Get your tentacles offa my allies!

Fun Board-Games-and-Fine-Food Day this weekend with our friend Steve!  It started mid-morning with a rematch of Fantasy Flight Games’ Arkham Horror; last time we had a narrow, nail-biting victory over Hast’yr using the basic rules; this time we threw in the first expansion, Dunwich Horror.

The game featured investigators Mike McGlen the Gangster (Edmund), Leo Anderson the Expedition Leader (Steve), Sister Mary the Nun (me), and Kate Winthrop the Scientist (dead man’s hand, played cooperatively).  It ended with a nail-biter defeat against Abhoth — we took him down to one point left before going down in a blaze of glory gibbering insanity.  I really don’t mind losing when it’s suspenseful and feels like we had a chance.  I won’t go over the basics of the game since I have a thumbnail in my last game report.

Vanished Planet coverWe had a lunch of tasty nibbles and leftovers: some home-made chicken soup and chicken salad, Edmund made French bread which we ate piping hot, and we added a fruit and cheese platter.

After Abhoth (“a horrid, dark gray protean mass and is said to be the ultimate source of all miscreation and abomination”) had us over for lunch, we switched to another cooperative board game, Vanished Planet.  This game completely relies on players cooperation to beat the system; there is no option for switching alliances or competing for resources. 
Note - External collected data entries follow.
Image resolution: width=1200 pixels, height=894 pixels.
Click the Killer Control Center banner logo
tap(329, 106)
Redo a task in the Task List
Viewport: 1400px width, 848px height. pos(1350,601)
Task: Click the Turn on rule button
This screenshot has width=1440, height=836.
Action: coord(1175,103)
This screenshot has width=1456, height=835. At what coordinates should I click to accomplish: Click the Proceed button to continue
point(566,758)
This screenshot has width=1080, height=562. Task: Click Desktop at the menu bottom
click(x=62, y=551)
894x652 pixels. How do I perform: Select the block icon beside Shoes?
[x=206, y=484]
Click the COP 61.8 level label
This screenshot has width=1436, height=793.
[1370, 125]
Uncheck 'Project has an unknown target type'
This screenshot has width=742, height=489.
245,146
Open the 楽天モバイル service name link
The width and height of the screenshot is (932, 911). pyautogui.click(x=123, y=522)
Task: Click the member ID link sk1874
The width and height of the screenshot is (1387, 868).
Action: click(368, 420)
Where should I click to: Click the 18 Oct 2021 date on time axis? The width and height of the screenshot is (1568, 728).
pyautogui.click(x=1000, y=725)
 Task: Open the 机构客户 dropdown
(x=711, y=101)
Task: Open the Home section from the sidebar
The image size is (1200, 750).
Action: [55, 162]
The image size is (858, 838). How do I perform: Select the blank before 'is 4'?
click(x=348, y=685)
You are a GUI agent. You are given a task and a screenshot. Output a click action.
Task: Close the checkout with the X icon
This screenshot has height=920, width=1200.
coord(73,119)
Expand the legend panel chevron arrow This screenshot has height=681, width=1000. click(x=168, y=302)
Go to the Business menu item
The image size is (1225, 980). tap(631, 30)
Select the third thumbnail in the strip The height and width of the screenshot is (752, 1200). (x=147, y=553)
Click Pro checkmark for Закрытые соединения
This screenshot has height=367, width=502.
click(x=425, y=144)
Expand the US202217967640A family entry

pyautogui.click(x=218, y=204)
Each player picks an alien species with its own special abilities and reaches out for resources — colonists, ore, energy, money, research — to build progressively more complex technology and accomplish goals.  The players need to accomplish a varying number of points’ worth of goals; the more powerful the special abilities they selected, the higher the number of victory points required and therefore the difficulty of the game.  The various civilizations are trying to stave off the advance of an amorphous entity which begins by devouring Earth at the centre of the board and advances tendrils of darkness towards each of the players’ home planets.

We picked the Tallis, whose 5-point special ability was the ability to hold two goals at the same time (Steve); the Saavyel, whose 7-pt special ability was to trade twice on their own turn AND allow other players to trade with the Saavyel in addition to a normal trade action during their own turn (me), and the Kyrin, who for 5 points were able to trade goals instead of a normal trade action (Edmund).  Our objective was thus to get 5+7+5=17 points in accomplished goals.

Three is a small number for this game, but the three of us make a very good group for cooperative games; we plan well together but we’re flexible and don’t argue needlessly.  As has been the case in most winning sessions of Vanished Planet I’ve ever been in, it looked easy on Turn 1, impossible by Turn 5, and was a victory on Turn 10 (it’s possible to extend the game beyond 10 turns, but challenging.)

For dinner, I cooked duck à l’orange while we played and some broccoli; and Steve introduced us to a delicious and deceptively simple dessert: fresh figs split open, stuffed with chèvre cheese, garnished with a drizzle of agave nectar or honey, and topped with cracked pepper.  It was amazing!

Tally: one narrow loss and one narrow victory against two tentacled Ancient Ones; two friendly and delicious meals; and one fun day among friends.